Mark Carney: corruption, my reputation and British citizenship

Bank governor Mark Carney will say tonight at the Mansion House that there was “ethical drift” in the City. That “unethical behaviour went unchecked, proliferated and eventually became the norm”.

The changes are an admission that a market worth trillions every day has been very badly regulated and policed.

Britain, for decades, prided itself on a “principles based” approach to all financial and professional regulation, deriding the USA where a rules based approach was seen as easy to scam.

In the end, the principles based approach failed and the experts inside the Bank signalled the UK’s regulatory culture was now in transition to a rules based one.

But there’ll still be problems. Once people have to work to strict rules, and account to their colleagues for them daily, the type of scam designed typically changes. The nod and wink culture – which in the modern age has become the emoji culture as numerous messages are revealed from wrongdoers – tends to give way to specific conspiracies to get around the rules.

Read more: George Osborne’s Mansion House speech – what will he say?
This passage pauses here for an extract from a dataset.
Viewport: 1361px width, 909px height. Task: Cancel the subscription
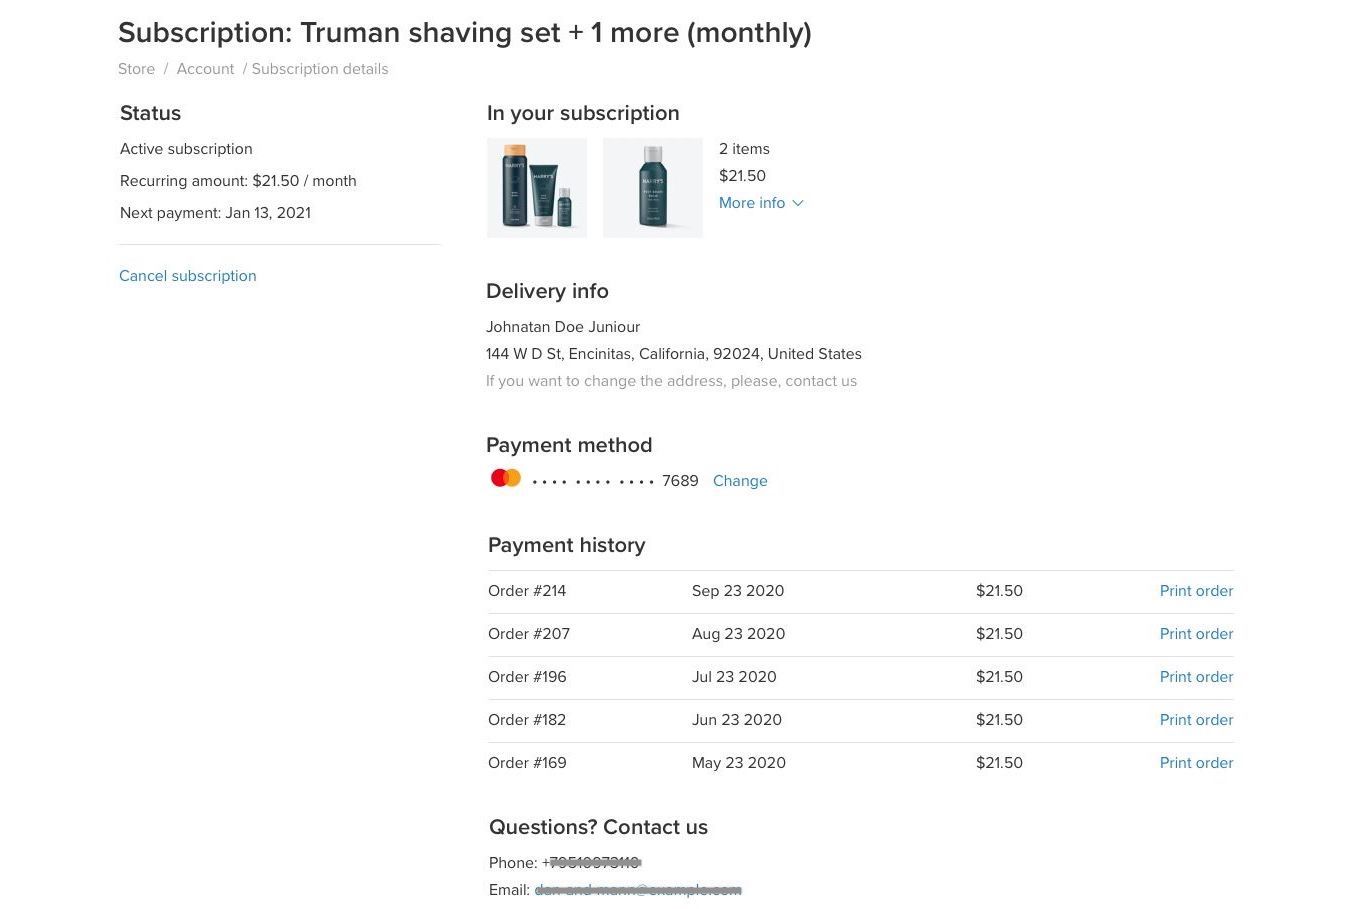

What one needs to avoid rules-based manipulation is an aggressive regulator backed by an aggressive police force. But the City’s approach will rely on a Market Standards Board, which will be created by the industry itself.

And the designers of the new regime were clear: while it will be a criminal offence if a senior manager participates in a scam by traders – if that senior manager is found to have simply “allowed it to happen” they will be punished or fined by the financial regulator, and not subject to criminal prosecution.

My sense today is that a new generation of regulators in the UK is prepared to take on the City’s culture – with a big shakeup moving it away from principles to rules. But they have no illusions. There’s a whole new generation of wide boys out there prepared to manipulate the market and flout the rules, and as markets get more global, and more automated, the challenges proliferate.